Comment 24 Richard 2014-02-22 06:32:15 UTC

Hi,

This fix hasn't helped with fcntl locking when running CTDB.

There is a tool with the package called "ping_pong", which when ran on two nodes sharing the same GlusterFS file it is supposed to alternatley lock a shared file:

https://wiki.samba.org/index.php/Ping_pong
http://junkcode.samba.org/ftp/unpacked/junkcode/ping_pong.c

This fcntl locking does not work with GlusterFS a via fuse or nfs mounted volume.

I have tried the latest 3.4.2 version along with the 3.5.0beta2 and it still doesn't work.

Thanks,
Rich

Comment 25 Richard 2014-03-31 14:41:16 UTC

Could someone confirm that this fix is in the 3.5.0 beta releases?
If so, it still doesn't work ;-(

Comment 26 Richard 2014-04-03 14:23:25 UTC

Ah, The problem I have had with the 3.5.0beta releases is that I'm unable to create a distributed setup... adding the 2nd server into the volume doesn't work at the "peer probe" stage.

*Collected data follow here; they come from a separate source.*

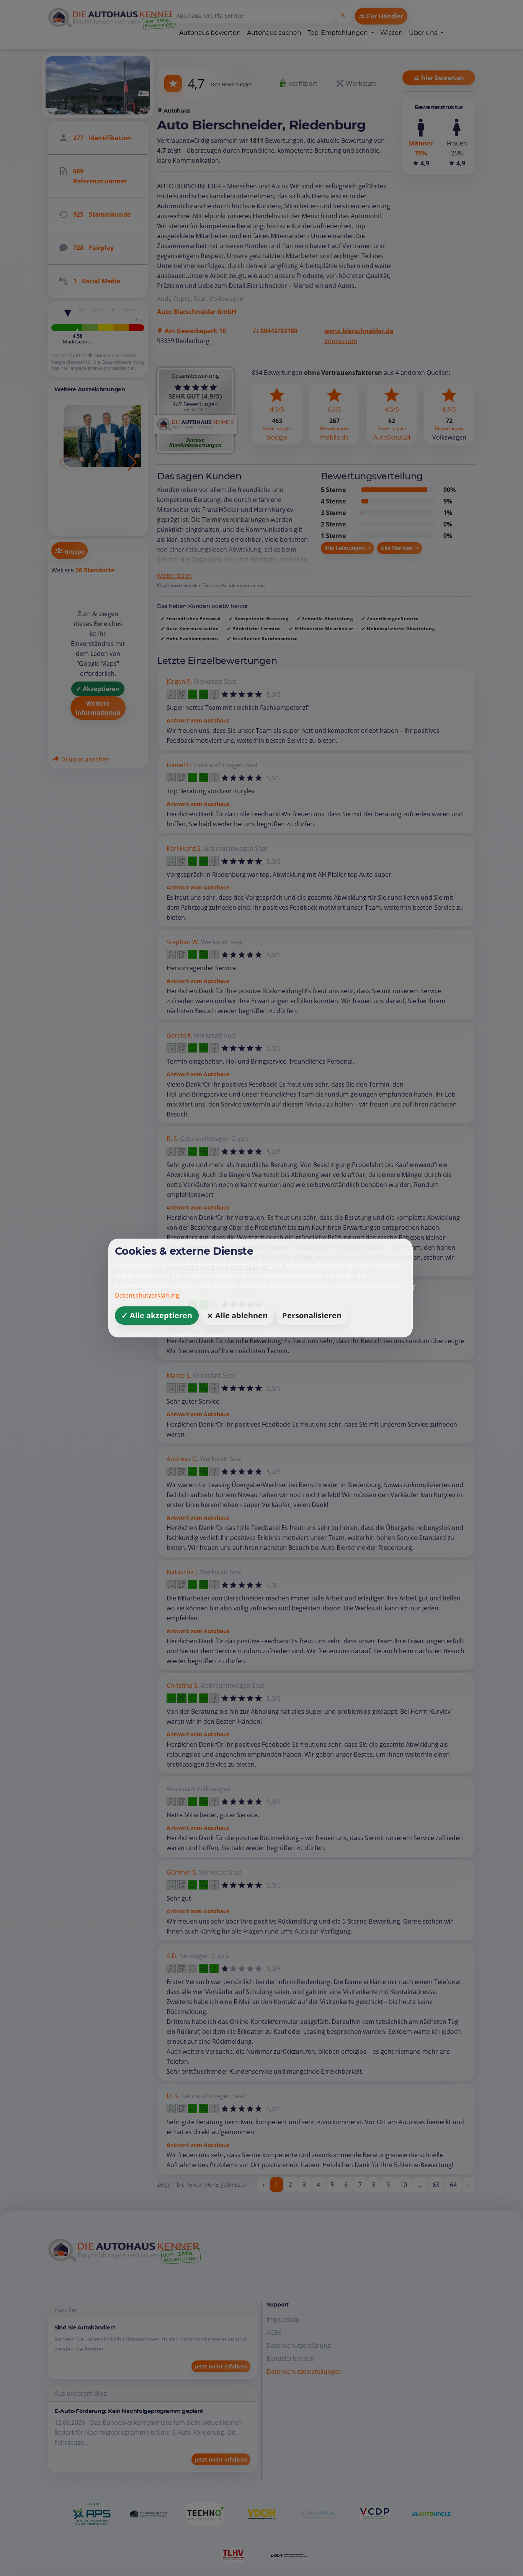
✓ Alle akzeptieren (156, 1315)
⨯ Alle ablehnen (237, 1315)
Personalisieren (312, 1315)
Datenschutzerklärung (147, 1295)
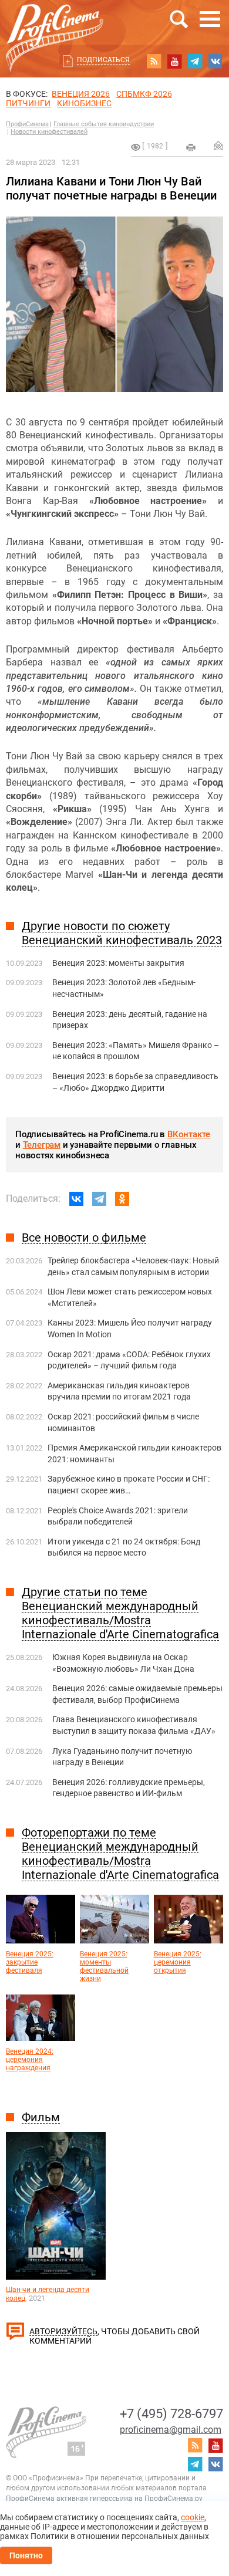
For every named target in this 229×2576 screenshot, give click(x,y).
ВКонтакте (188, 1134)
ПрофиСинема (27, 124)
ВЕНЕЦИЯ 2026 (81, 94)
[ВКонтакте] (76, 1199)
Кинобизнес (84, 103)
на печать (191, 147)
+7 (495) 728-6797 (171, 2413)
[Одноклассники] (122, 1199)
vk (215, 61)
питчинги (28, 103)
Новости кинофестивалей (49, 132)
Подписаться (103, 60)
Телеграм (41, 1145)
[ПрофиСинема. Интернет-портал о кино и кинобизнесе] (54, 24)
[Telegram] (99, 1199)
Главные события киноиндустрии (103, 124)
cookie (192, 2517)
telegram (195, 61)
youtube (174, 61)
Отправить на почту (218, 145)
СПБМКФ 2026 (144, 94)
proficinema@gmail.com (170, 2429)
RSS (153, 61)
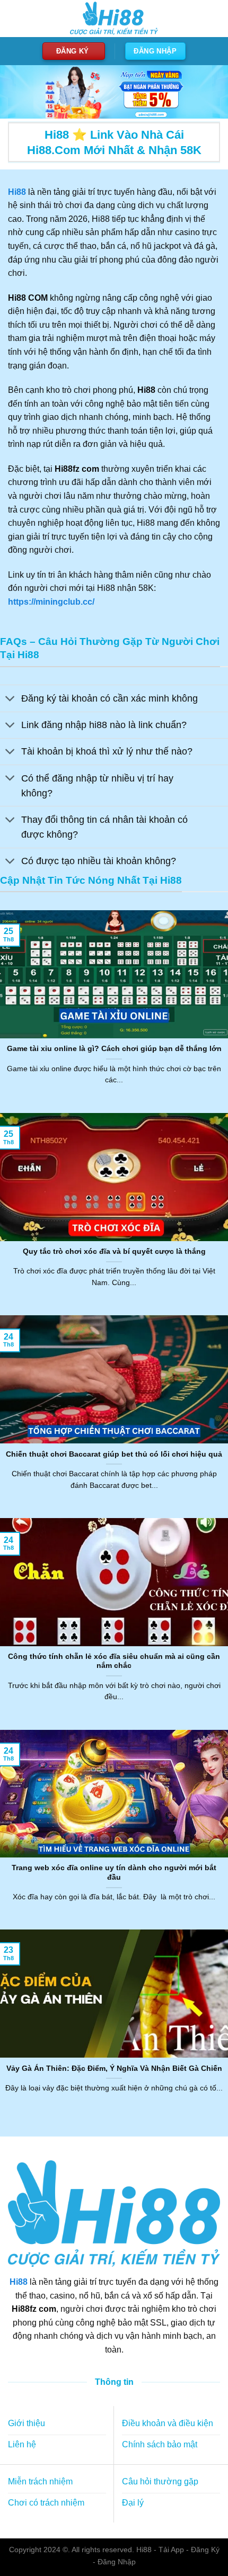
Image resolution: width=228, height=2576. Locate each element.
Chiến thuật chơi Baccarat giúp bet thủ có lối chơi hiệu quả (114, 1454)
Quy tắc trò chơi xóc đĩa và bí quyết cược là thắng (114, 1251)
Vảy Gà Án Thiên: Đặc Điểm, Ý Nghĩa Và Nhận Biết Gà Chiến (114, 2068)
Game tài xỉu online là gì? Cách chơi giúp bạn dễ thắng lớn (114, 1049)
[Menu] (14, 18)
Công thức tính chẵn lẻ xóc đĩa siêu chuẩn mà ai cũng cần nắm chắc (114, 1661)
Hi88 (19, 2281)
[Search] (210, 18)
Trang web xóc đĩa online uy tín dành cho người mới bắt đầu (114, 1872)
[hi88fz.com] (114, 19)
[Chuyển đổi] (10, 699)
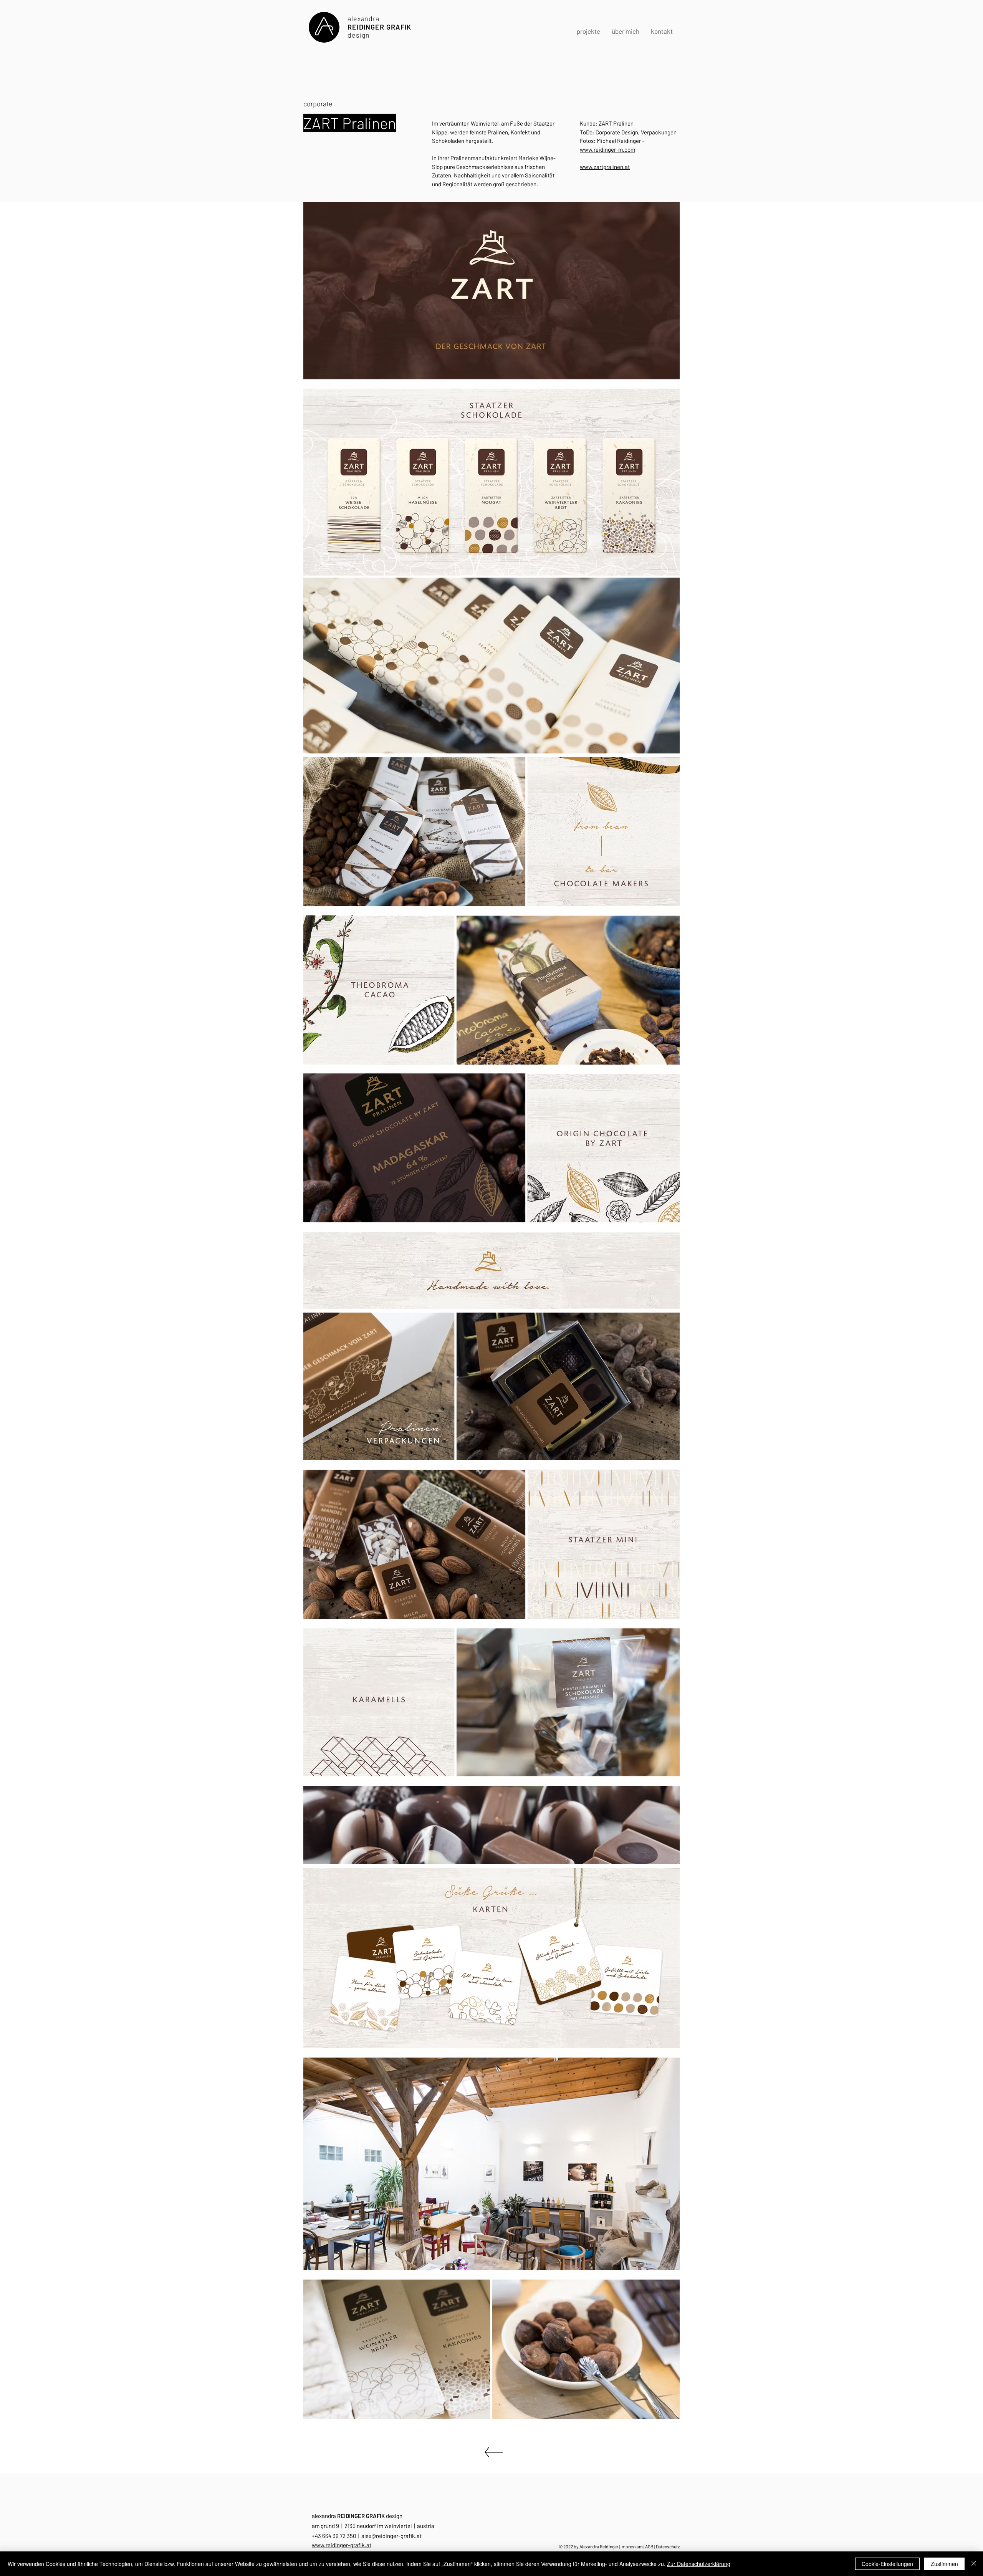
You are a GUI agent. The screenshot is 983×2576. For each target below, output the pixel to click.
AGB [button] (649, 2546)
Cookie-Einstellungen (887, 2564)
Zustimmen (944, 2564)
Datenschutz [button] (668, 2546)
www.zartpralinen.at (605, 166)
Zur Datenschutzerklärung (698, 2564)
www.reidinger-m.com (607, 149)
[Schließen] (973, 2564)
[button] (662, 31)
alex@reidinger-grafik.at (391, 2535)
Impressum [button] (632, 2546)
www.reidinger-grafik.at (341, 2544)
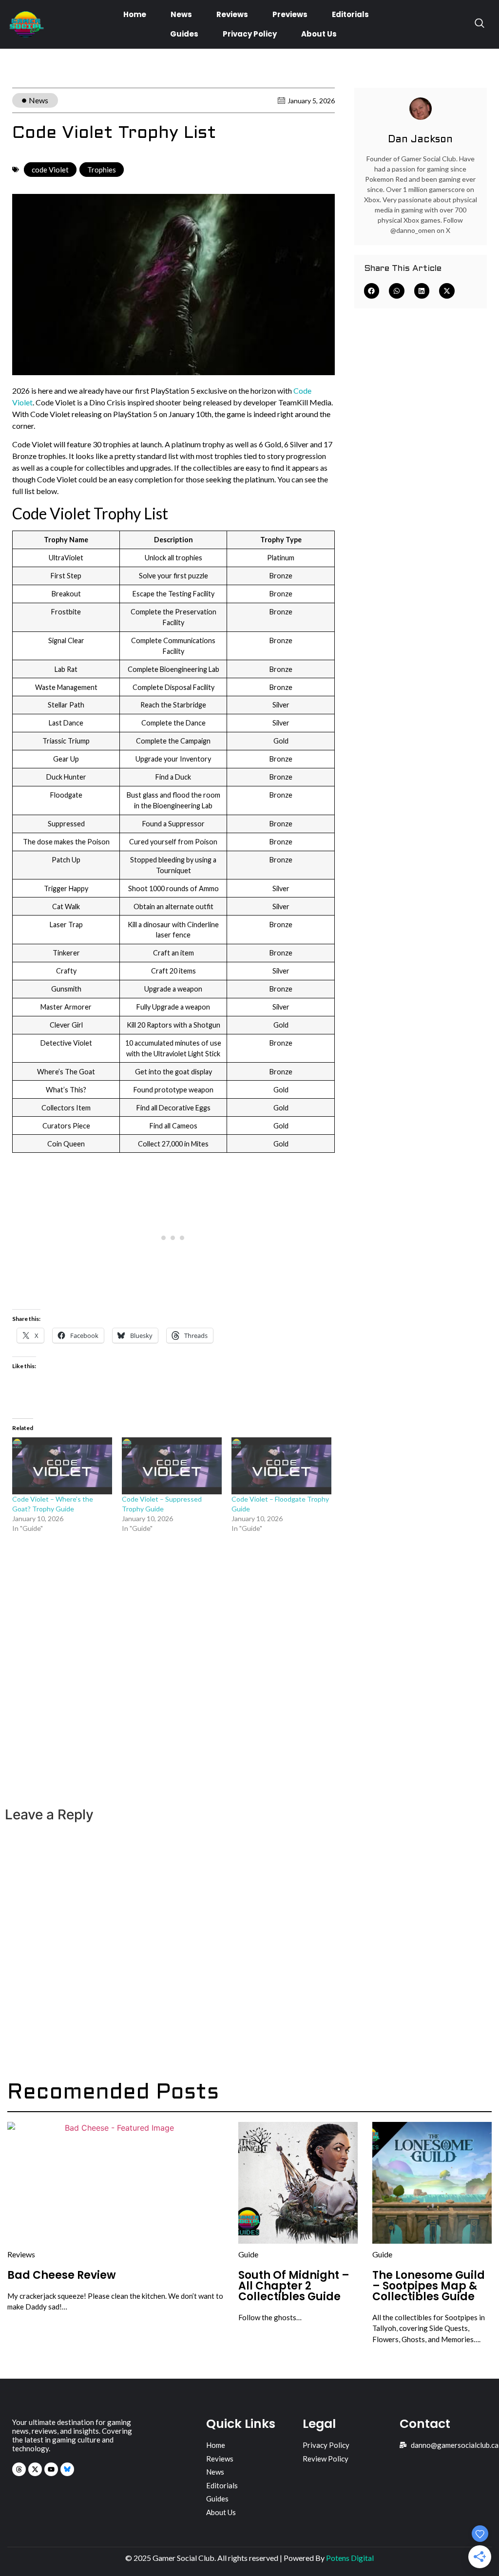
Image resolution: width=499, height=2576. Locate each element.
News (181, 14)
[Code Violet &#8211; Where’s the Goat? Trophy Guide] (62, 1465)
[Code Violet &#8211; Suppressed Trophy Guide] (172, 1465)
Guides (184, 34)
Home (134, 14)
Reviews (232, 14)
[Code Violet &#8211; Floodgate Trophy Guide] (281, 1465)
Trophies (101, 169)
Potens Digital (350, 2557)
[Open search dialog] (479, 24)
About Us (319, 34)
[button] (372, 291)
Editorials (350, 14)
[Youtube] (51, 2469)
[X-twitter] (35, 2469)
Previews (289, 14)
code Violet (50, 169)
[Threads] (19, 2469)
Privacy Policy (250, 34)
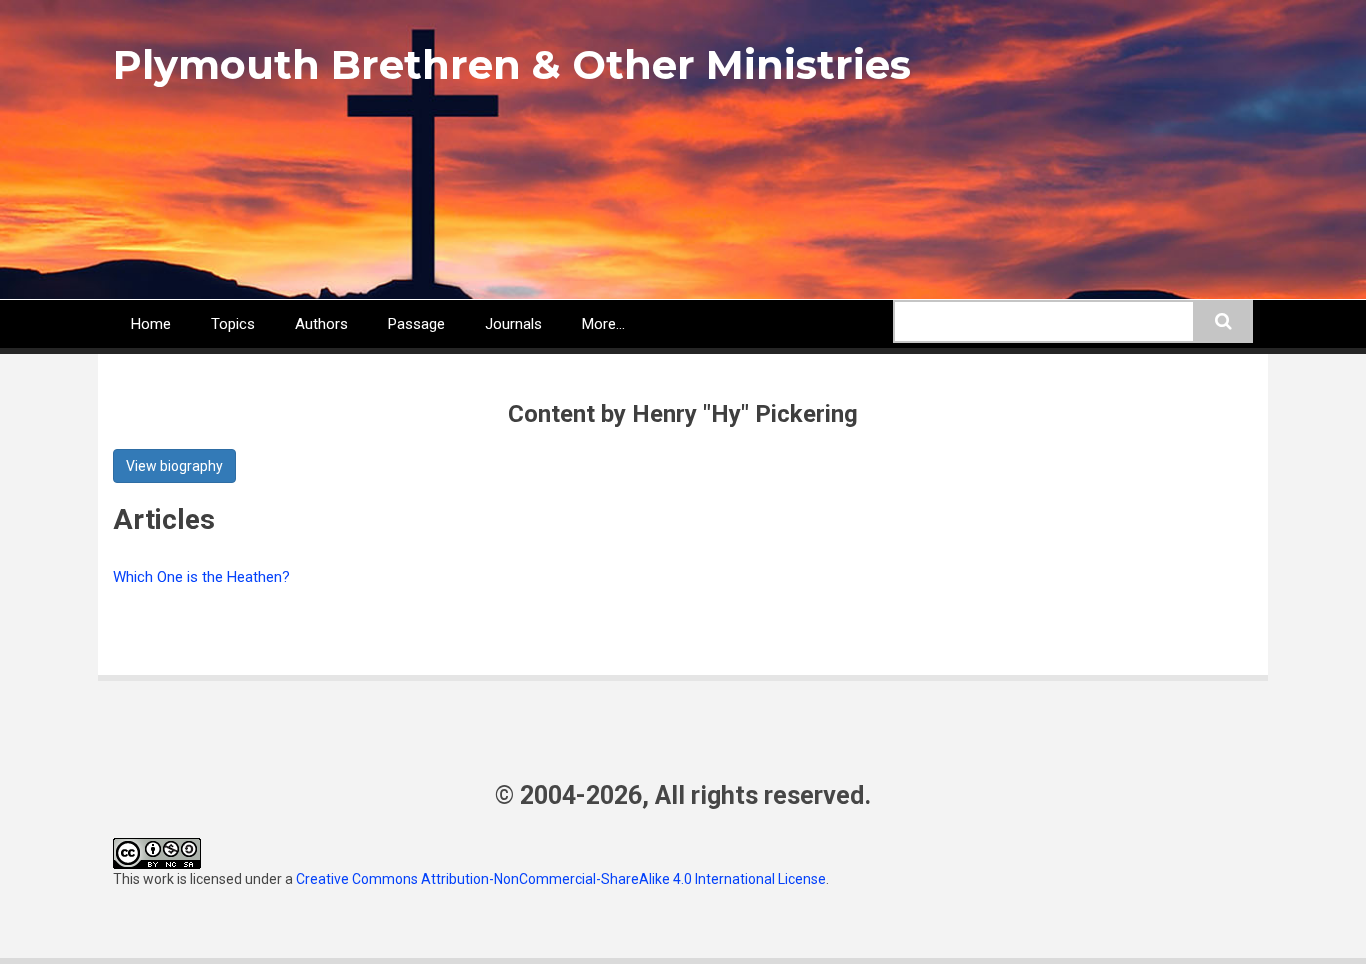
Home (151, 324)
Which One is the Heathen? (201, 577)
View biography (174, 466)
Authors (321, 324)
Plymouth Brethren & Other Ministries (512, 64)
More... (603, 324)
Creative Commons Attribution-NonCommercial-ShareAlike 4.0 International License (561, 879)
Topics (233, 324)
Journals (513, 324)
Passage (416, 324)
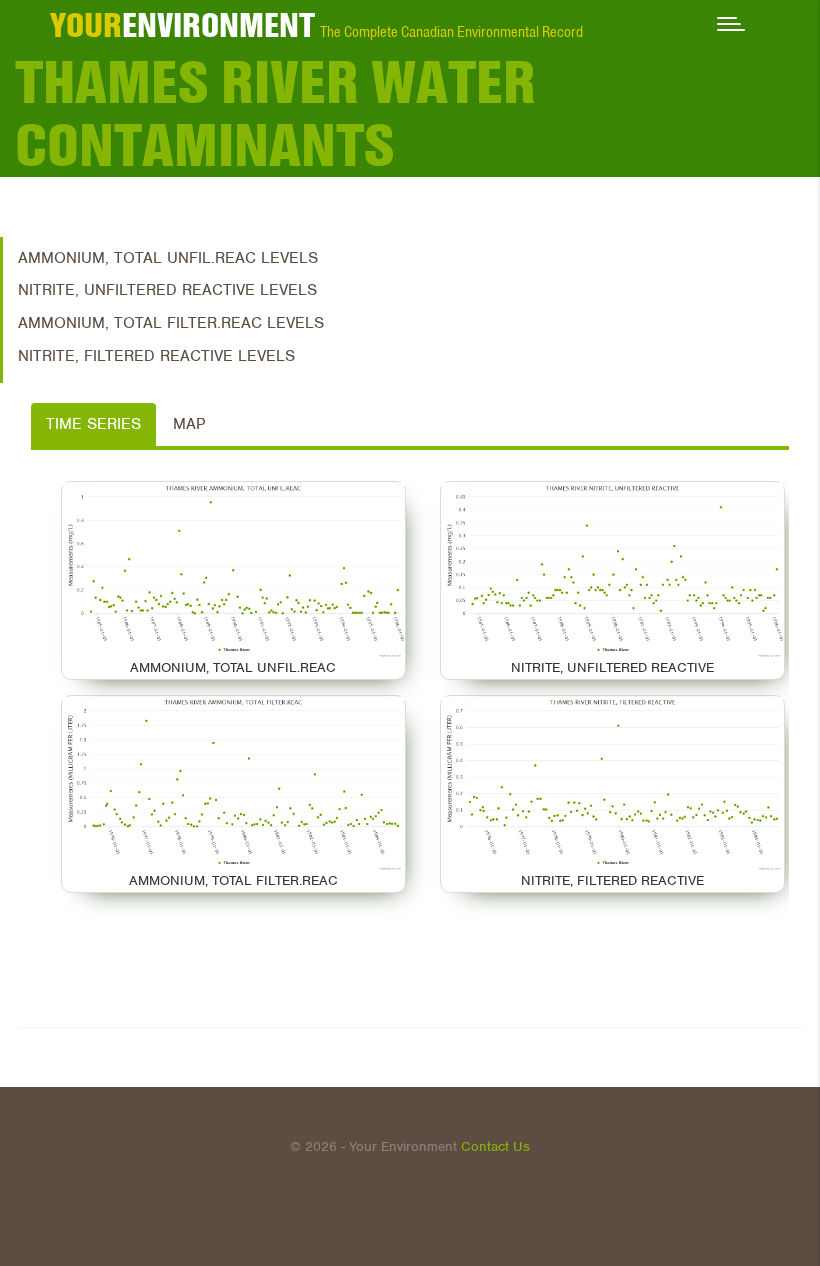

Comment 27 Niels de Vos 2014-11-27 14:54:46 UTC

The version that this bug has been reported against, does not get any updates from the Gluster Community anymore. Please verify if this report is still valid against a current (3.4, 3.5 or 3.6) release and update the version, or close this bug.

If there has been no update before 9 December 2014, this bug will get automatocally closed.